In the new normal, there are fewer venues, everything is more expensive and everyone has less time to rehearse. Communication is crucial to maximize opportunities. Here are suggestions based on my experience as a bandleader and former editor of Gig magazine, as well as input from ace guitarist Ben Misterka.
Ben works with acts of all stripes, from hip-hop sensation Lyrics Born to R&B star Goapele, and he leads the fusion ensemble Collectivity using a rotation of top-shelf players, including bassist Uriah Duffy (Fantastic Negrito, Whitesnake, Points North). Preparing to fuse together a group for a gig at one of the most demanding venues — the week-long Burning Man festival — we exchanged ideas about leading a band.
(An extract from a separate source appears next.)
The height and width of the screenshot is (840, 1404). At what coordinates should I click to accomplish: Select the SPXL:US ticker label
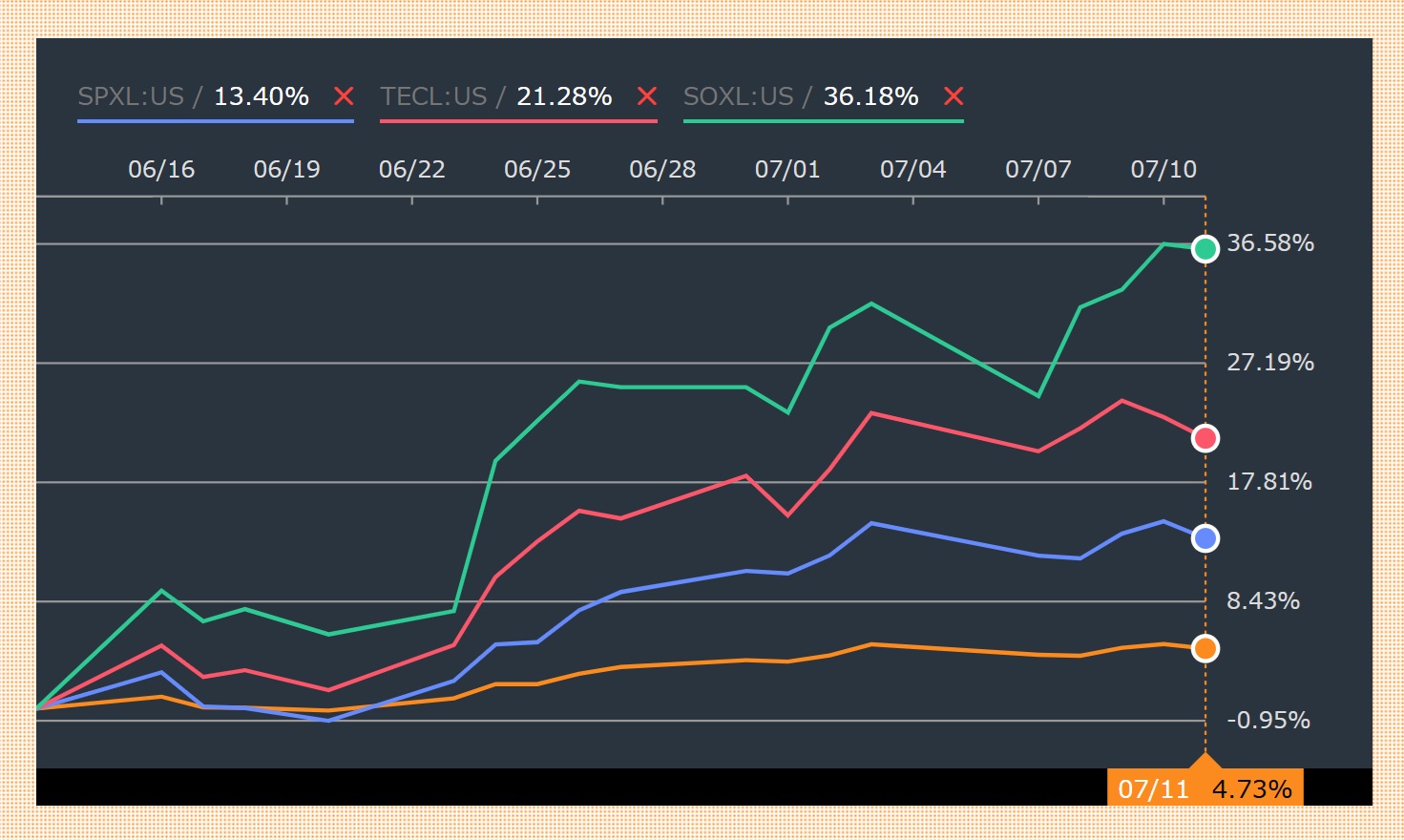131,96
It’s never been easier to communicate, and, in turn, to miscommunicate. For example, group text is a cool tool, but not one to misuse or overuse. We all appreciate a little love and laughter here and there, but try to keep the string on point and timely. Hyper-active text strings are distracting and difficult to track. Show respect. Issues that aren’t so time-sensitive or that involve a lot of detailed ideas are better addressed via email, Zoom or in person.
Of course, gig opportunities can fly by and need to be addressed ASAP.
Misterka says that “when it comes to being a professional musician, lesson number one is, Learn to communicate better. A quick reply that you’re busy and will answer in full later is better than leaving your bandmates waiting.”
An up-to-date digital performance calendar is crucial. Try to get everyone onboard, or it will be tough to pursue a gig, let alone lock it down. A booking agent won’t touch an act that doesn’t have an inclusive up-to-date calendar.
In my experience, unless a date is blocked out, it’s fair game for a gig, and once a show is scheduled, the act is committed. A group calendar is an all-in proposition, as it does more harm than good to have dates appear available that really aren’t. The bottom line is an act with a dialed-in calendar has an advantage.
Misterka’s approach is a little different, due to the alternating nature of his band lineup. “Every Collectivity gig is different, so I keep a personal gig calendar, not a group one,” he explains.
“Top players are always busy just trying to make a living these days, so I use a Google Sheets spreadsheet with lines dedicated to various instruments. I have multiple players at each position divided on the page into A, B and C teams. I check off each name that I’ve called to keep from accidentally re-contacting the same player.”
CREATE AN ONLINE HUB
Include a Gig Details document for each date. Crucial information includes parking, timeline, hospitality, guest policy and compensation. If it’s a bona fide partnership, be transparent. Otherwise, keep business on an individual basis. Other essentials for the gig box include a set list, reference recordings and charts.
“I prefer a folder for each song where everything about it can be located,” Misterka says. “I’ll have different kinds of charts, such as a general lead sheet, a horn chart and perhaps lyrics for the vocalist. I’ll put a recording of just that tune in there as well for easy reference.”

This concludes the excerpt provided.